MR: Each project reshapes my relationship with flowers. One particularly formative experience has been researching wild orchids, which are remarkably adaptive to their environments and pollinators. While developing Ghost Orchid, I reflected deeply on my grandfather’s obsessive dedication to breeding new varieties—spending sleepless nights observing subtle changes in form. The project asked why we engage so intensely with nature, and how we recognize completion. Rendered in a fully compostable, biodegradable material, the sculptures shifted my understanding of time, patience, and intuition when working with living systems.

ID: When do you usually feel most creative?
MR: Often when I’m in transit—when I’m removed from daily routines. Ideas tend to surface unexpectedly, for instance while sitting on a plane. I usually sketch them immediately or call my managing director to talk them through.

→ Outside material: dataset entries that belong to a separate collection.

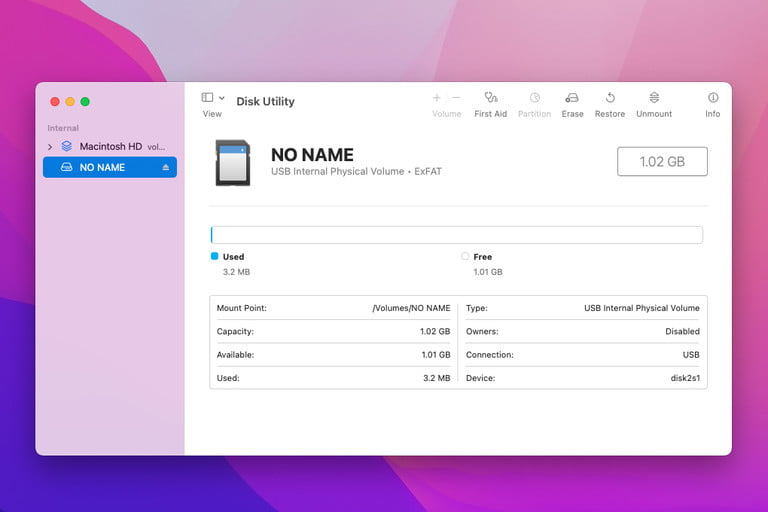Remove a volume with the minus icon
The width and height of the screenshot is (768, 512).
coord(457,98)
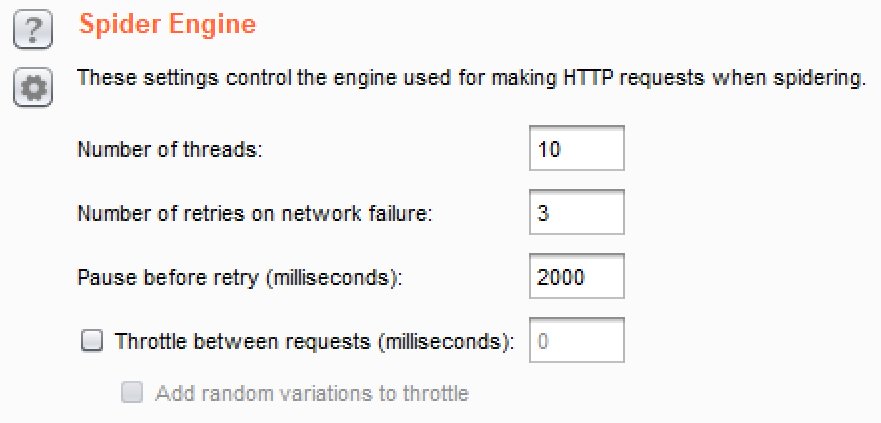Image resolution: width=881 pixels, height=423 pixels.
Task: Click the Spider Engine settings description text
Action: (470, 77)
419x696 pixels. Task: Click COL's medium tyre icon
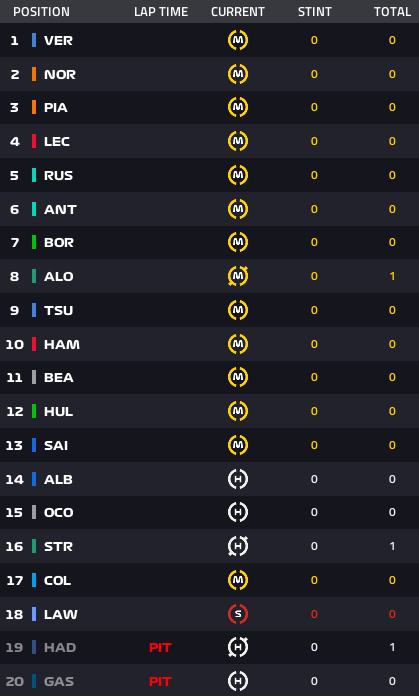(238, 581)
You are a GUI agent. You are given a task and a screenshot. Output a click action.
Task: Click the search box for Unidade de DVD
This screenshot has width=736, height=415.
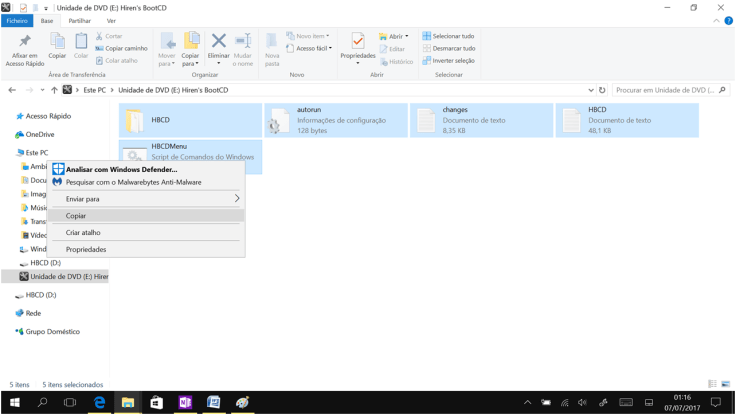[x=664, y=90]
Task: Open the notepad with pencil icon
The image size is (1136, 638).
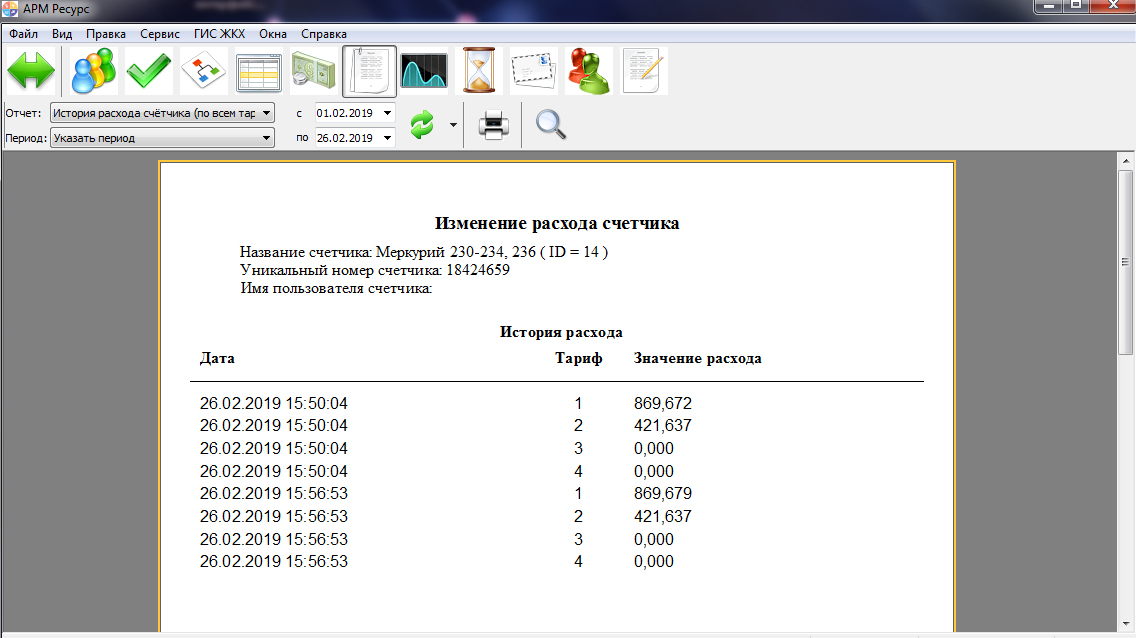Action: point(644,72)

ID: You frequently collaborate with museums and art-scientific startups. How do these partnerships contribute to the future of experimentation and innovation?
MR: I believe art and design can give visibility and emotional resonance to scientific research and speculative ideas. Collaborating with scientists, curators, and fellow creatives functions almost like a particle collider, generating unexpected connections and outcomes. I’m especially interested in materiality and in questioning what we choose to preserve, and what we allow to disappear. This has led me to work with institutions such as the Łukasiewicz Institute of Polymers and Dyes in Toruń, which helped create a bioproduct enhancing PLA biodegradability. With the startup Grow Your Own Cloud, we speculated on embedding data within plants and forests as alternatives to conventional data centers. These ideas may seem peripheral, but I believe innovation often emerges at the margins. My role is to help amplify those voices.

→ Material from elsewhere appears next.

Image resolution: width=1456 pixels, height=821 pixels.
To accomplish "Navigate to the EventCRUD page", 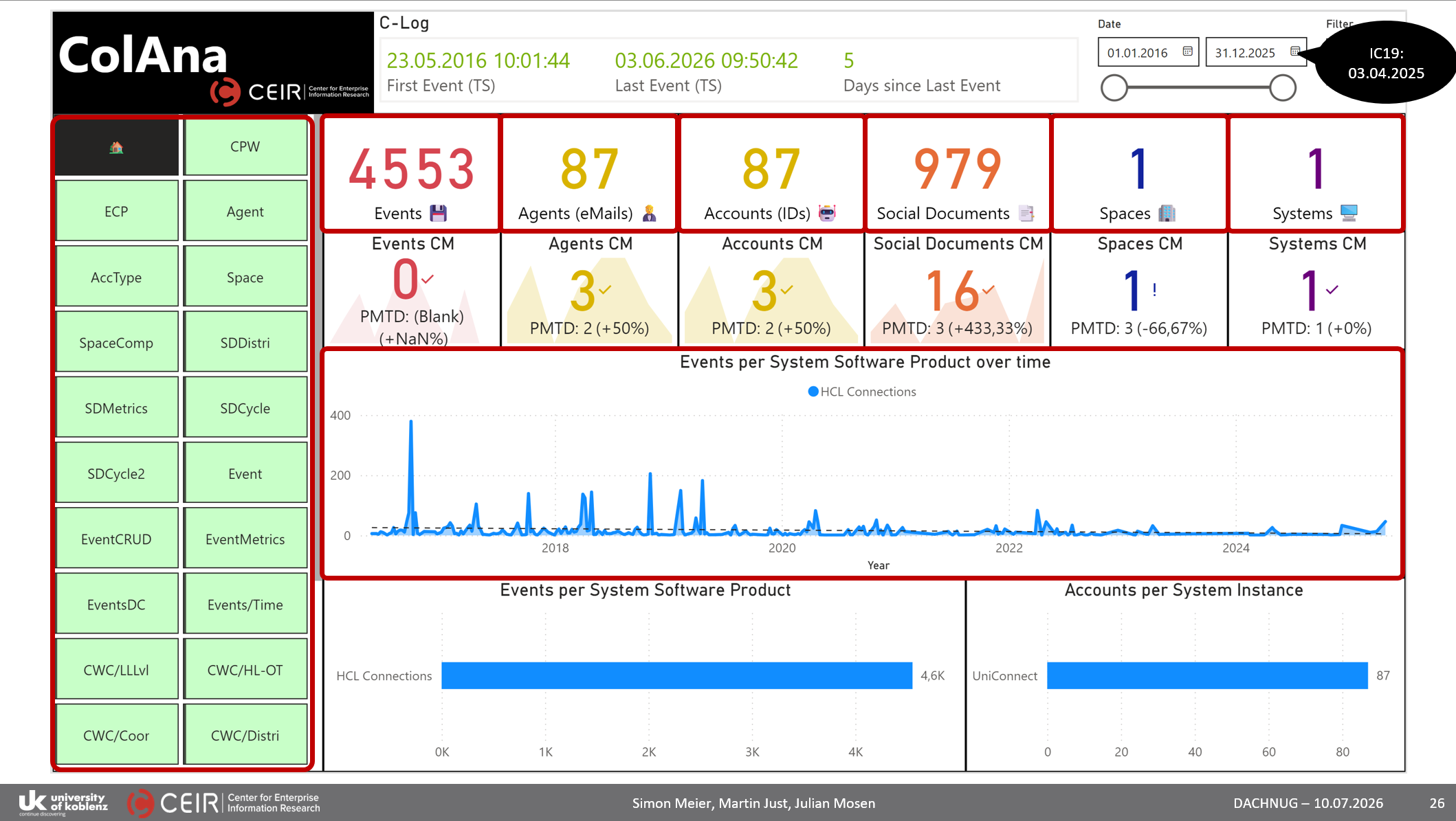I will pyautogui.click(x=116, y=539).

ID: You recently created an installation for the 20th anniversary of Design Miami. Could you share more about the process and your experience?
MR: Plant Pulses was deeply collaborative. It originated through my ongoing work with Maison Perrier-Jouët, and particularly with Caroline Bianco, who helped shape the initial idea. The project expanded through collaboration with scientists Bartek Chojnacki and Klara Chojnacka from AGH University, whose research on ultrasounds emitted by plants became central to the installation. Composer Justyna Stasiowska and digital artist Eli Magaziner helped translate this research into a multisensory experience. Alongside this, we presented new sculptural works conceived as contemporary herbariums documenting the biosphere of the Champagne vineyards. Presenting the project during Miami Art Week—within the Faena Hotel’s anniversary programme and in celebration of Design Miami’s 20th anniversary—gave the dialogue between science, nature, and design particular resonance.

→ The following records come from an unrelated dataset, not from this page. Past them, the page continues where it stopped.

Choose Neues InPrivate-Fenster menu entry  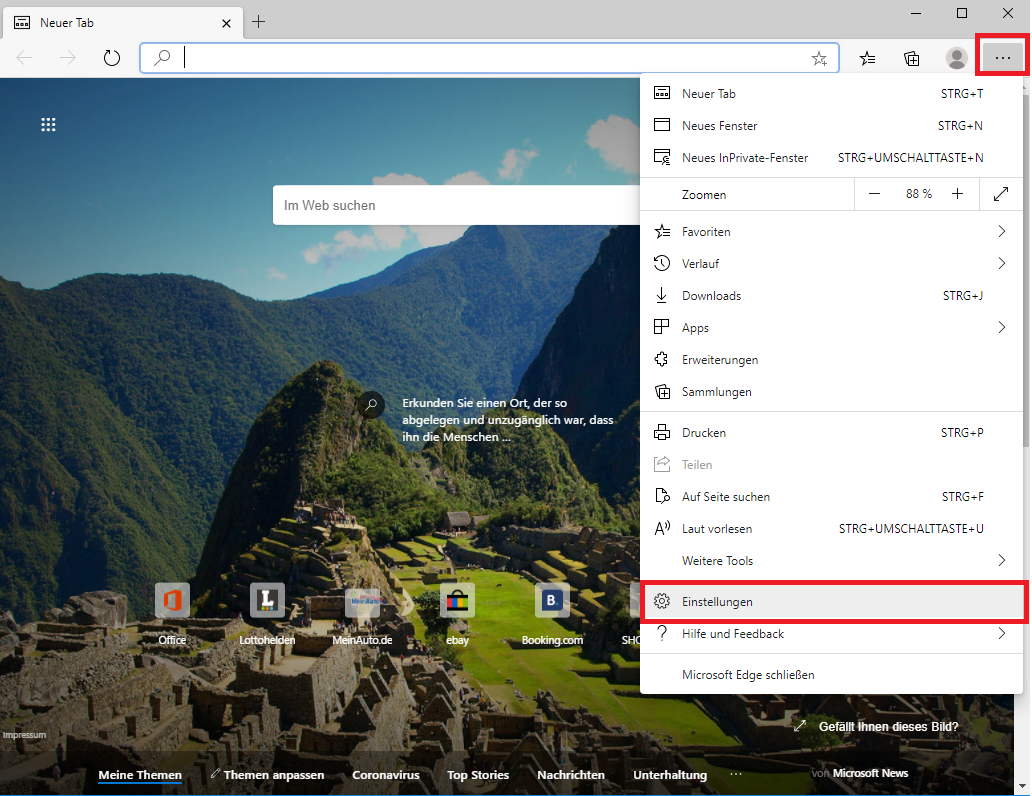pyautogui.click(x=745, y=158)
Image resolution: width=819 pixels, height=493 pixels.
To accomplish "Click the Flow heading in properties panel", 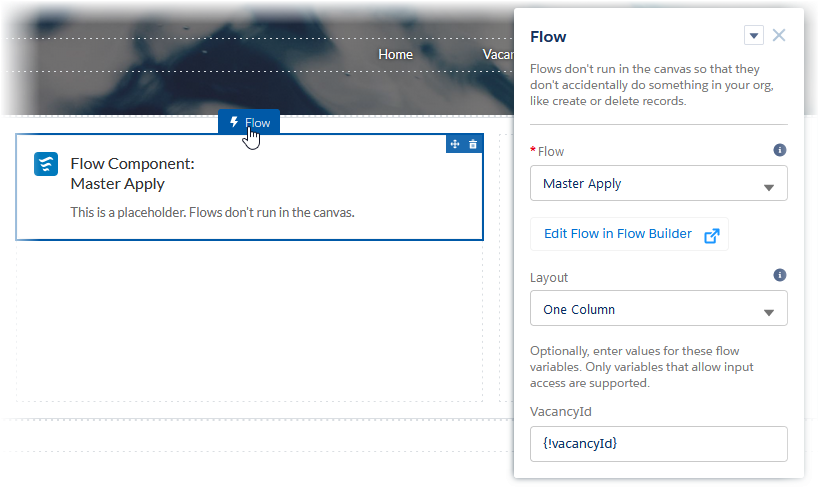I will (x=548, y=37).
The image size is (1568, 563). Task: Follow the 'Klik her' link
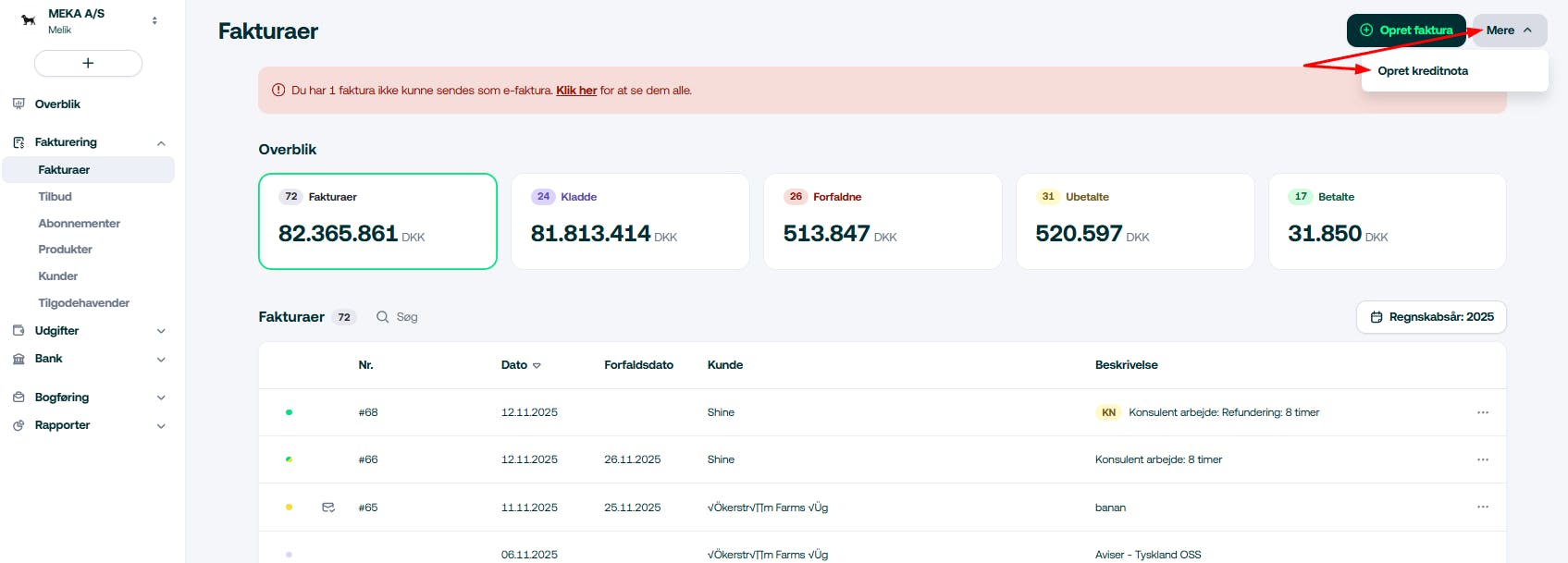coord(576,91)
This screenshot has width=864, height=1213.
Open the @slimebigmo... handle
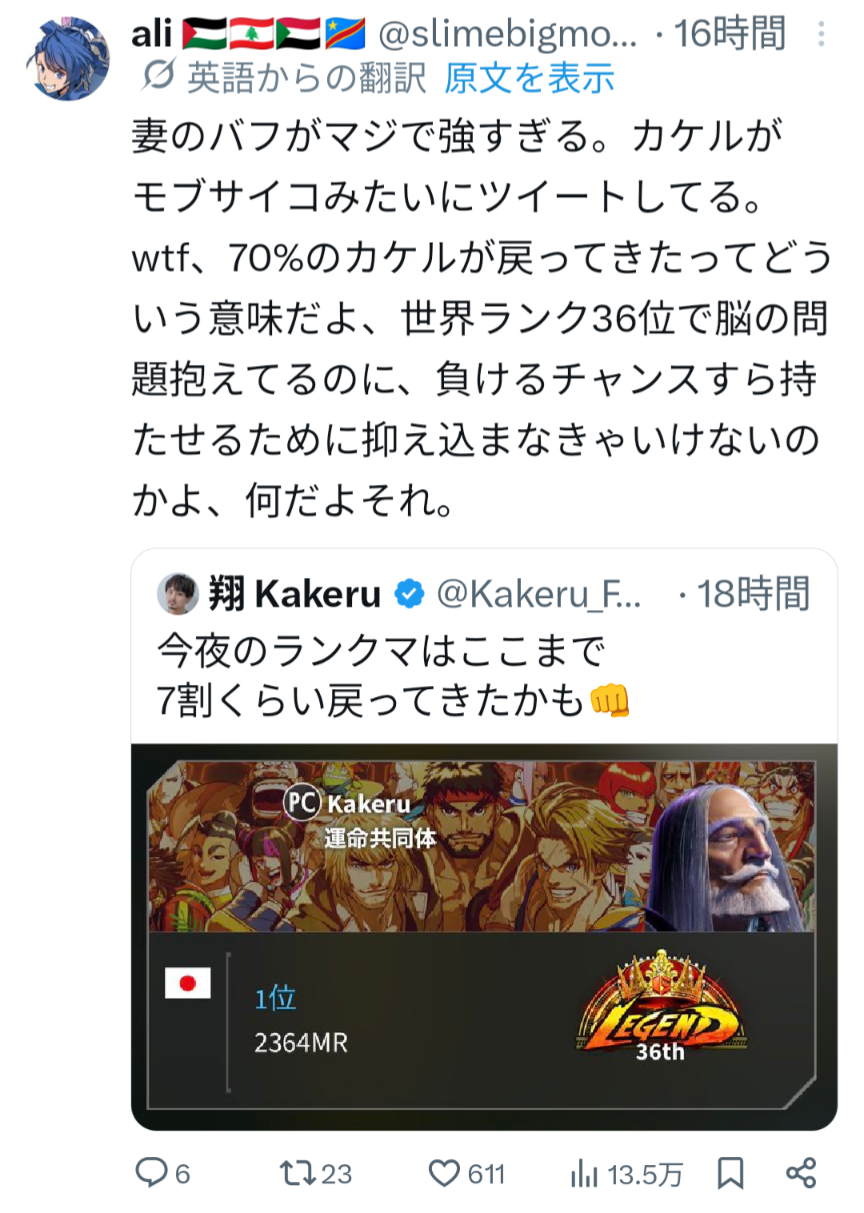[507, 35]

ID: What has been your favorite series or piece to date?
MR: It’s always the one I’m currently working on. Once a project enters the world, it takes on a life of its own—much like a wildflower spreading and cross-pollinating within a broader ecosystem.

ID: How has working globally influenced and inspired your work?
MR: Design is an internationally intelligible language, though it is spoken with many local dialects. I founded my studio in London, which is still considered one of the key hubs for collectible design. At the same time, I’m increasingly interested in bridging the global and the local through Świdno—a historic site I’m developing as a cultural platform dedicated to nature, science, and culture.
ID: What are you currently working on, and what can we look forward to this year?
MR: I’m developing a new body of work that will premiere during my solo exhibition in Milan this spring, further expanding the design, sculptural, and architectural dimensions of my practice. I’m also looking forward to announcing upcoming museum acquisitions and launching an artistic residency program at Świdno later in the year. In the meantime, I will be stepping briefly away from the studio to take part in a residency at Villa Lena in Tuscany, while my team continues to develop an international study-visit program aimed at supporting not only our own practice, but the wider Polish creative scene. It’s an exciting moment of transition and growth.